● **TEXTE SOURCE**
════
Le mariage de Condorcet fut le coup de grâce pour une amitié qui, depuis des années, languissait. A vrai dire, les relations ne furent jamais interrompues complètement. Sophie avait même demandé qu’il n’y fût rien changé : « Nous nous partagerons M. de Condorcet. Vous viendrez vivre avec lui, si le sort vous condamne à pleurer votre mari. » C’était charmant pour Suard : il pouvait mourir… Mais, en fait, on se vit rarement, le moins souvent possible. Condorcet était gêné. Mme Suard, chaque fois qu’elle pensait à lui, sentait les larmes lui monter aux yeux. Ce n’était pas de s’être marié qu’elle lui reprochait ; non certes, et on pouvait l’en croire, puisqu’elle-même, jadis, lui avait conseillé le mariage. Mais pourquoi s’était-il marié ainsi ? Elle eut accepté toute autre femme : pourquoi avait-il fait précisément le choix qui devait lui être le plus pénible ? Elle fut éperdument jalouse.
════
● **DONNÉES DE TRAVAIL**
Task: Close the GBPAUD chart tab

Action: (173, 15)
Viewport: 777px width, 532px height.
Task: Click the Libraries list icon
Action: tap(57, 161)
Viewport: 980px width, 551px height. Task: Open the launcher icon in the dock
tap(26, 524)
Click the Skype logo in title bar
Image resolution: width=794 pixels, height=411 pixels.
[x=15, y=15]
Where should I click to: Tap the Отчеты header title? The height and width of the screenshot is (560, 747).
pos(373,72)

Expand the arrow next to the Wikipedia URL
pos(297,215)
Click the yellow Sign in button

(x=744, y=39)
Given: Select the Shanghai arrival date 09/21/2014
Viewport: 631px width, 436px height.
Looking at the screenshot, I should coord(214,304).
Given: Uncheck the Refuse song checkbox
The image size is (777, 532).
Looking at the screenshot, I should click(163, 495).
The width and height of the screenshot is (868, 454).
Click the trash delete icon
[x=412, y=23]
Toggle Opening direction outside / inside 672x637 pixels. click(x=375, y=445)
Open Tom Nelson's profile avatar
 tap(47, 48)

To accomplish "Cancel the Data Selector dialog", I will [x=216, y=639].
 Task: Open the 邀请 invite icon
════
● **EXERCICES**
[A] Pouvez-vous recopier, dans l'extrait sur le mariage de Condorcet, le passage allant de « Le mariage de » jusqu'à « fut éperdument jalouse. » ?
[B] Pouvez-vous modifier les entrées depuis la ligne qui contient « will [x=216, y=639]. » jusqu'à la fin des entrées, en remplaçant « Data Selector » par « Data Picker » sans rien changer d'autre, puis donner uniquement ces lignes ?

● **RÉSULTATS PAR EXERCICE**
[A]
Le mariage de Condorcet fut le coup de grâce pour une amitié qui, depuis des années, languissait. A vrai dire, les relations ne furent jamais interrompues complètement. Sophie avait même demandé qu’il n’y fût rien changé : « Nous nous partagerons M. de Condorcet. Vous viendrez vivre avec lui, si le sort vous condamne à pleurer votre mari. » C’était charmant pour Suard : il pouvait mourir… Mais, en fait, on se vit rarement, le moins souvent possible. Condorcet était gêné. Mme Suard, chaque fois qu’elle pensait à lui, sentait les larmes lui monter aux yeux. Ce n’était pas de s’être marié qu’elle lui reprochait ; non certes, et on pouvait l’en croire, puisqu’elle-même, jadis, lui avait conseillé le mariage. Mais pourquoi s’était-il marié ainsi ? Elle eut accepté toute autre femme : pourquoi avait-il fait précisément le choix qui devait lui être le plus pénible ? Elle fut éperdument jalouse.

[B]
To accomplish "Cancel the Data Picker dialog", I will [x=216, y=639].
 Task: Open the 邀请 invite icon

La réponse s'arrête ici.